The internationally accepted solution for the long-term storage of used nuclear fuel is to isolate the fuel bundles underground in a deep geological repository (DGR). In the Canadian multi-barrier approach, the Zry-based fuel bundles will be sealed in copper-coated carbon steel used fuel containers (UFC), and these will be placed underground and encased in highly compacted bentonite clay [1]. In the unlikely event of a UFC failure, the groundwater from the host rock has the potential to fill the UFC, leading to the fuel bundle being exposed to potentially corrosive groundwater.
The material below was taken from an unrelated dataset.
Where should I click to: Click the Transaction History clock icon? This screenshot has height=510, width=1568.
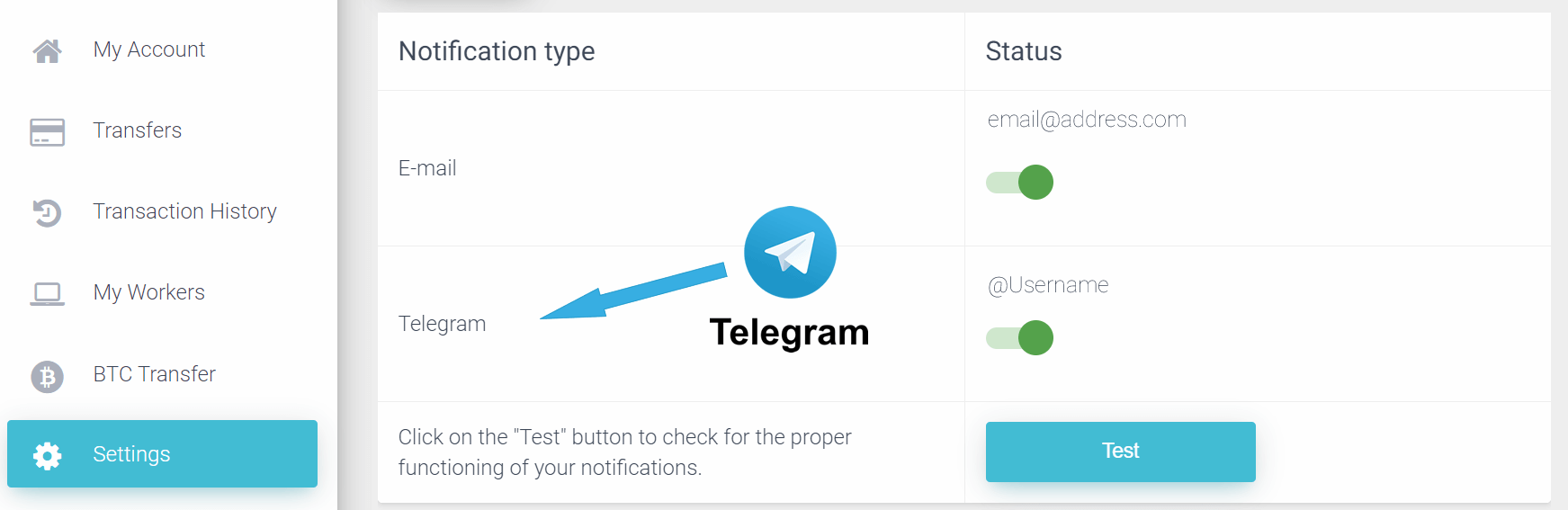click(47, 213)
While extensive literature investigates the long-term performance of materials used in the multi-barrier system, there is limited knowledge of the corrosion rate and mechanism of the Zr fuel cladding under DGR conditions [2]. Previous literature exploring the corrosion behaviour of Zr materials under reactor coolant conditions concluded that these materials become more corrosion-resistant with increasing oxide film thickness [3]. However, groundwater contains high concentrations of Cl¯, which has the potential to cause localized corrosion of the passive Zr fuel cladding [4]. This work investigates the corrosion properties of three Zr materials under conditions relevant to a DGR. Each Zr material was exposed to a naturally aerated simulated groundwater solution, representative of groundwater found in crystalline rock in Canada, at room temperature for three to seven days.

The influence of each material's composition on its corrosion properties was investigated using electrochemical measurements coupled with surface analysis. It was determined that all three zirconium- based materials tested (pure zirconium, Zircaloy-2 and Zircaloy-4) exhibited passive behaviour when exposed to an aerated simulated groundwater solution. Zircaloy materials had higher corrosion resistance and were less susceptible to localized corrosion than pure zirconium. The results from this work provide insight into the potential barrier effect of the Zr cladding, potentially preventing the release of radionuclides into groundwater.